The U.S. 2nd Circuit Court of Appeals in New York had ruled that Congress did not mean--and the Constitution did not allow--a prosecutor to take away all of a defendant’s assets. This ruling invalidated a pretrial seizure of more than $400,000 in assets from Peter Monsanto, who was accused of being a heroin dealer.

Advertisement

However, the U.S. 4th Circuit Court of Appeals in Richmond, Va., reached an opposite conclusion, saying that the Washington law firm of Caplan & Drysdale could not keep $170,000 in legal fees paid by Christopher Reckmeyer, a convicted drug kingpin.

White, in two opinions, said that the 1984 law was “plain and unambiguous” and that it said nothing about exempting lawyers’ fees from forfeiture orders. Moreover, although the Sixth Amendment gives a person a right to have a lawyer, it does not give him the right to use money that “is not rightfully his” to pay for such services, he said.

Defendants who are acquitted may keep or recover their assets.

White’s opinions (Caplan & Drysdale vs. United States, 87-1729, and United States vs. Monsanto, 88-454) were joined by Chief Justice William H. Rehnquist and Justices Sandra Day O’Connor, Antonin Scalia and Anthony M. Kennedy.

Harry A. Blackmun, speaking for the dissenting justices, said: “It is unseemly and unjust for the government to beggar those it prosecutes in order to disable their defense at trial.”

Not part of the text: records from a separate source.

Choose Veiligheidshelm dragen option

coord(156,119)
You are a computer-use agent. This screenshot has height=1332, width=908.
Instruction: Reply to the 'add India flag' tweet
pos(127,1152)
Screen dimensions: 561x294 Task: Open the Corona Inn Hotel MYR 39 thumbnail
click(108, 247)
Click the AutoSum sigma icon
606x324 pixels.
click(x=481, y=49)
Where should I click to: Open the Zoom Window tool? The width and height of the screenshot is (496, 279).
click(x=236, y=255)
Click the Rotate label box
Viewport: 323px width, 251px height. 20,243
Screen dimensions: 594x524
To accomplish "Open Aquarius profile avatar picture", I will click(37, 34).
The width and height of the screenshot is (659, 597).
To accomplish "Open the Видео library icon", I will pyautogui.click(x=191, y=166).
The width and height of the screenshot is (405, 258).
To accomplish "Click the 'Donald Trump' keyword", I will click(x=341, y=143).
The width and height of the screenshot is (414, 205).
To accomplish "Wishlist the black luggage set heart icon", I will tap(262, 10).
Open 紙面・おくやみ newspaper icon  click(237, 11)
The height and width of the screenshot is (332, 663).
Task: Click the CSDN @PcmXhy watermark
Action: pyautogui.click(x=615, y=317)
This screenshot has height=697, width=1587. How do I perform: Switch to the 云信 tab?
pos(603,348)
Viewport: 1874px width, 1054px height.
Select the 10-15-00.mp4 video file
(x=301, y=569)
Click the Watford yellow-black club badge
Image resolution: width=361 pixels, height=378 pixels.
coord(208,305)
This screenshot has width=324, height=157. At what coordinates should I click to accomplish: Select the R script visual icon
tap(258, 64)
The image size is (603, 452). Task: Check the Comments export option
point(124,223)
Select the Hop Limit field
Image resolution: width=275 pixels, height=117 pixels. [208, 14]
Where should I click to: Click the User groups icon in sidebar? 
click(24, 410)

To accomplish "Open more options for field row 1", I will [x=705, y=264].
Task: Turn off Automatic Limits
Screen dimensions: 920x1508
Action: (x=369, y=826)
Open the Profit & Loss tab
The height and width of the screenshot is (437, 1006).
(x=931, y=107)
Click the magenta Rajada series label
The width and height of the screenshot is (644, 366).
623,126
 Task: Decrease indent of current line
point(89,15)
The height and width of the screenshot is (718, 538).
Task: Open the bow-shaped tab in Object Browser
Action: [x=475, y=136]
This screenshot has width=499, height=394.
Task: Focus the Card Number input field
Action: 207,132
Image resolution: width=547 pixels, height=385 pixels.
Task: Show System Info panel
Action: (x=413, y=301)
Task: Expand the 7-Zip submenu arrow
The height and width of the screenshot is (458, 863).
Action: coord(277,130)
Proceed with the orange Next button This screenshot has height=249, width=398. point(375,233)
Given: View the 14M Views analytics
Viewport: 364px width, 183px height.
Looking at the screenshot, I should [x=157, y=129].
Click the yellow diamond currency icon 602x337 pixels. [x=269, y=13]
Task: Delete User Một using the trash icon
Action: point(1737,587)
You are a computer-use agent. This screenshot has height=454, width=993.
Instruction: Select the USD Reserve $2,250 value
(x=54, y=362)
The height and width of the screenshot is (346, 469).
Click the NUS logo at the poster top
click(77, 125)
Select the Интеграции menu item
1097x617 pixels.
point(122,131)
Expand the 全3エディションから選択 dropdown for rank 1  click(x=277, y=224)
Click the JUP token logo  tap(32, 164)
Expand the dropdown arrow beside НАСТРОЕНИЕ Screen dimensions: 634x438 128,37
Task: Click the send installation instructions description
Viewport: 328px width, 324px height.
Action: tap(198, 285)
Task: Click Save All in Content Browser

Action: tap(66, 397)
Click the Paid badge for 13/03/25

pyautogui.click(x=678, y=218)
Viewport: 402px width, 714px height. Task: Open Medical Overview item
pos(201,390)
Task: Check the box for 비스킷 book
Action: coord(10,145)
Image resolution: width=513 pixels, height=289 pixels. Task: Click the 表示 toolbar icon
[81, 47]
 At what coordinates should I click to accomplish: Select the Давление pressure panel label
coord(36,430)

In another action Thursday, the court ruled that a newspaper may be forced to pay a libel judgment to a political candidate for having failed to fully check out the accuracy of allegations about him before publishing them. The 9-0 ruling upholds a $200,000 judgment against the Journal News of Hamilton, Ohio (Harte-Hanks Communications vs. Connaughton, 88-10).

Sued by Election Loser

During a 1983 campaign for a municipal judgeship, the paper ran a story reporting that a grand jury witness who testified about alleged corruption involving the incumbent judge claimed to have received promises and favors from the challenger, attorney Daniel Connaughton. After losing the election, Connaughton filed a libel suit and a jury awarded him $200,000.

Advertisement

In upholding the judgment, the court said that the paper showed a “reckless disregard for the truth” because it had failed to interview a fellow witness who could have cleared up whether the allegations against Connaughton were true. Justice John Paul Stevens said that the reporters displayed “evidence of an intent to avoid the truth” before publishing the story.